CPJ condemns jailing of Cuban citizen journalist

New York, April 22, 2014–The Committee to Protect Journalists condemns the imprisonment of Juliet Michelena Díaz, a member of a network of citizen journalists, and calls on Cuban authorities to release her immediately. Michelena was detained on April 7 days after photographing a police operation in Havana, according to news reports and local human rights defenders

“The detention of Juliet Michelena Díaz underscores the persistence of Cuban officials’ intolerance for independent reporting,” said Carlos Lauría, CPJ’s senior program coordinator for the Americas. “We call on authorities to drop the charges against Michelena and release her immediately.”

Michelena is a contributor to the Cuban Network of Community Journalists (La Red Cubana de Comunicadores Comunitarios or RCCC), a group of citizens critical of the government who have been harassed by the authorities in recent months, according to an article by Martha Beatriz Roque Cabello, the director of the RCCC. 

Roque told reporters that the arrest stems from an incident on March 26, when Michelena and other contributors to the RCCC witnessed police officers using dogs to break up an altercation between residents in Havana, resulting in one person being bitten, according to the Miami-based daily El Nuevo Herald. The participants in the fight and several observers who photographed the incident, including Michelena, were briefly detained, but the journalist was able to hide her photographs before the officers could confiscate them, according to the reports.

Roque alleged that the authorities returned to arrest Michelena nearly two weeks later when they learned she had kept the photographs and was writing a related report, and detained her on charges of threatening a neighbor in an earlier, separate altercation. The article was published three days after her detention on the Florida-based website Cubanet. After publication of the article, authorities escalated the charges against Michelena from threatening the neighbor to the charge of “attack,” which in the Cuban penal code usually refers to an offense against a government official, according to the reports.

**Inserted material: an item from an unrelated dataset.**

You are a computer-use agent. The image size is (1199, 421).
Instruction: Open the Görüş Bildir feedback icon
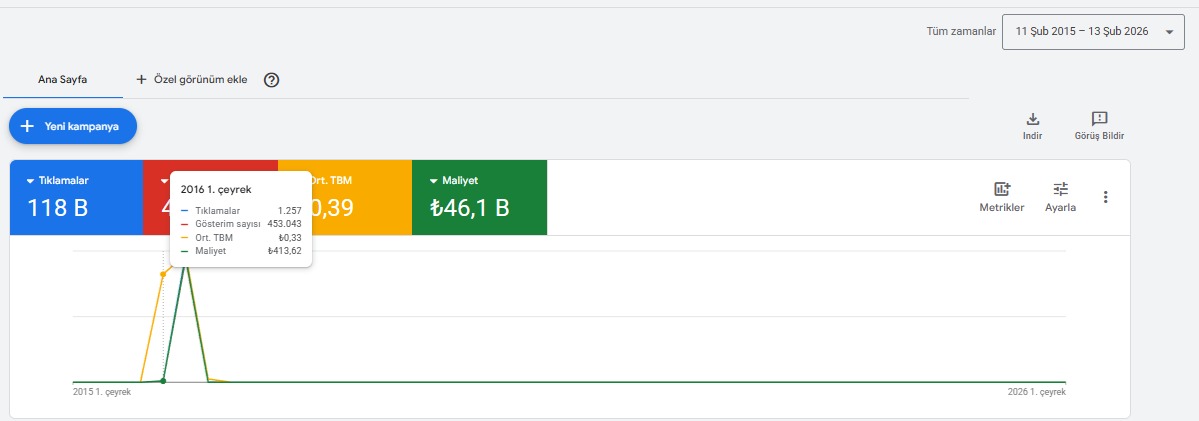point(1099,118)
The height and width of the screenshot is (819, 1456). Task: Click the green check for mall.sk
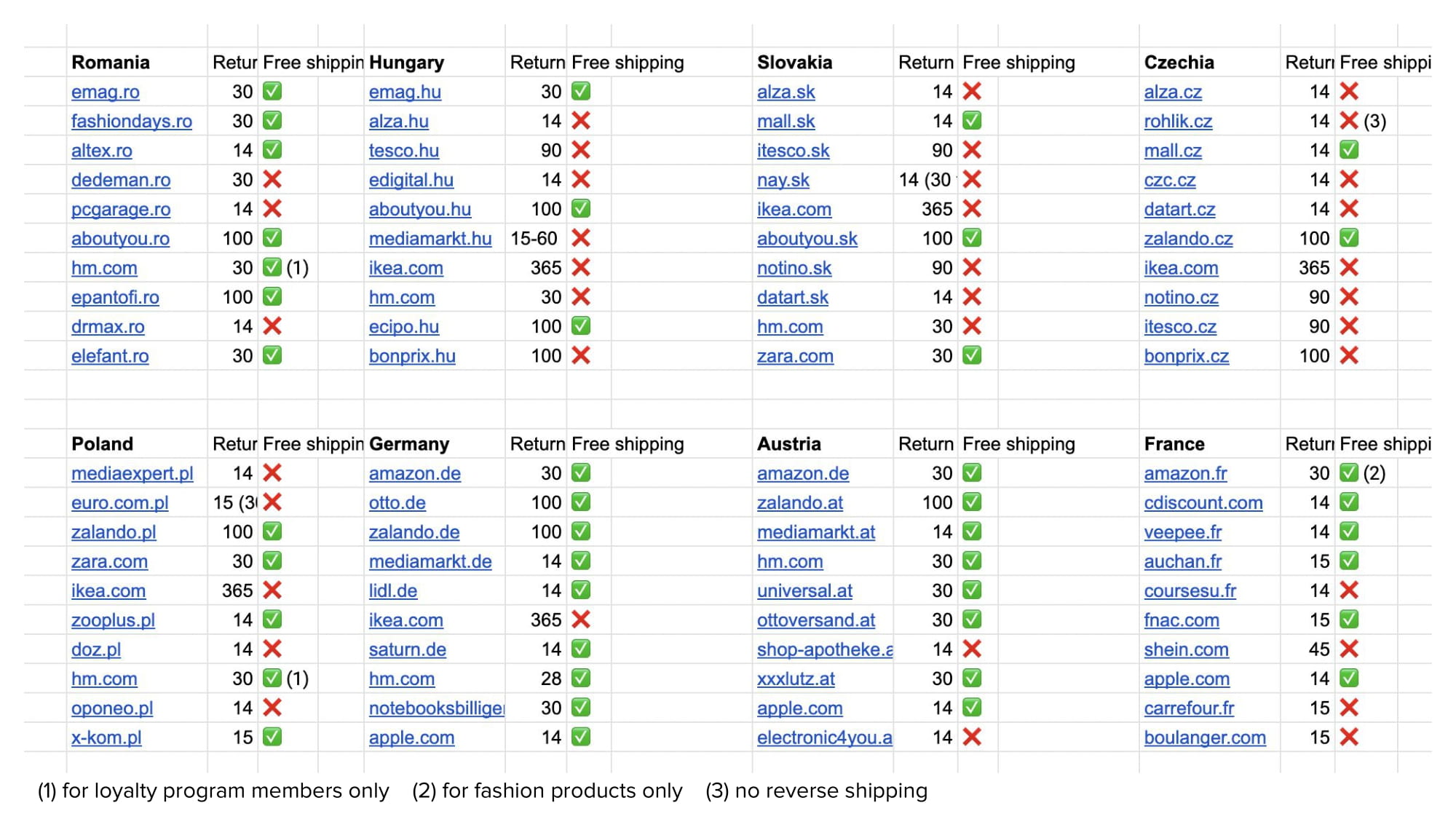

The Cuban government has refrained from long-term imprisonments of journalists in recent years, though it has continued its practice of short-term detentions, according to CPJ research. One exception was Calixto Ramón Martínez Arias, a reporter for the independent news agency Centro de Información Hablemos Press, who spent almost seven months in prison in connection with his coverage of a shipment of medicine and equipment that had been damaged. He was released in April 2013.